AID alters the chromosome morphology during the diakinesis stage. Representative pictures are shown of DAPI-stained chromosomes during diakinesis from (A) wild type, (B) spo-11, (C) two nuclei of an AID-expressing spo-11 worm, and (D) an AID-expressing spo-11 worm after treatment with ung-1 (RNAi). (E) The numbers of DAPI-staining bodies per nucleus were counted for each of the corresponding genotypes from the indicated number of cells. Different shadings for the columns represent the numbers of DAPI-stained bodies as indicated on the top of the graph.

Figure 6.—

AID increases viability and hermaphrodite frequency in spo-11 worms. (A) Worm viabilities for the indicated genotypes were assessed by counting viable offspring and dead eggs in a brood from young adults. (B) The frequencies of males among viable progeny from the sample in A were assessed by microscopic analysis of tail morphology and movement.

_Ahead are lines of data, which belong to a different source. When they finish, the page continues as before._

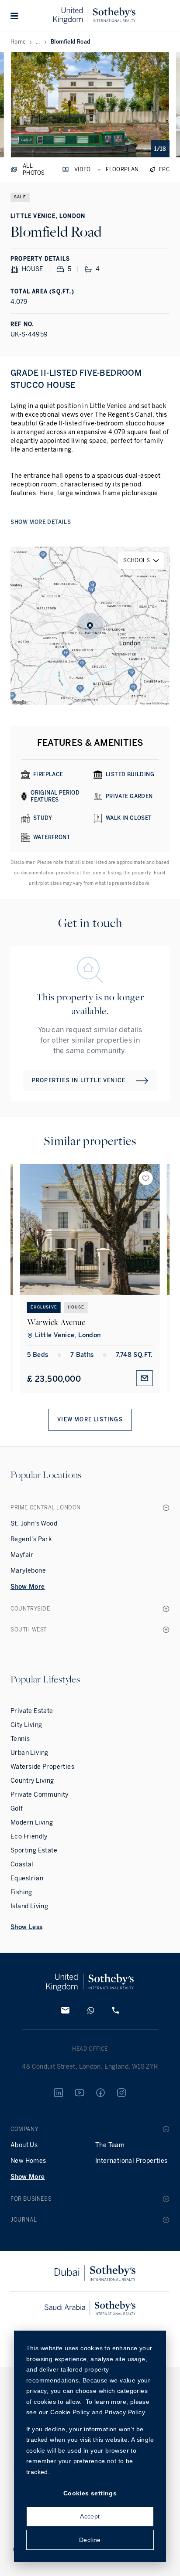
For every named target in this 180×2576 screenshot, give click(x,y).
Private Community (39, 1794)
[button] (14, 15)
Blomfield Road (70, 42)
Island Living (29, 1906)
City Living (26, 1725)
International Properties (131, 2161)
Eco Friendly (29, 1836)
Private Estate (31, 1711)
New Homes (28, 2161)
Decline (90, 2539)
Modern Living (31, 1822)
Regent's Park (31, 1539)
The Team (110, 2145)
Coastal (22, 1864)
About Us (24, 2145)
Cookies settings (90, 2493)
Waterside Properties (42, 1767)
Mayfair (22, 1555)
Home (18, 42)
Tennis (20, 1739)
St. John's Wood (33, 1523)
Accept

A total of at least 2000 worms were counted per genotype (for extended data see Table 1).

Figure 7.—

Expression of AID and Ung during oogenesis. AID was detected with anti-AID antibodies (red) in (A) a spo-11 worm and (B) an AID-expressing spo-11 worm. UNG was detected with anti-Ung antibody (red) in (C) a wild-type worm germline and (D) a wild-type worm treated with ung-1 (RNAi). Nuclei were counterstained with DAPI.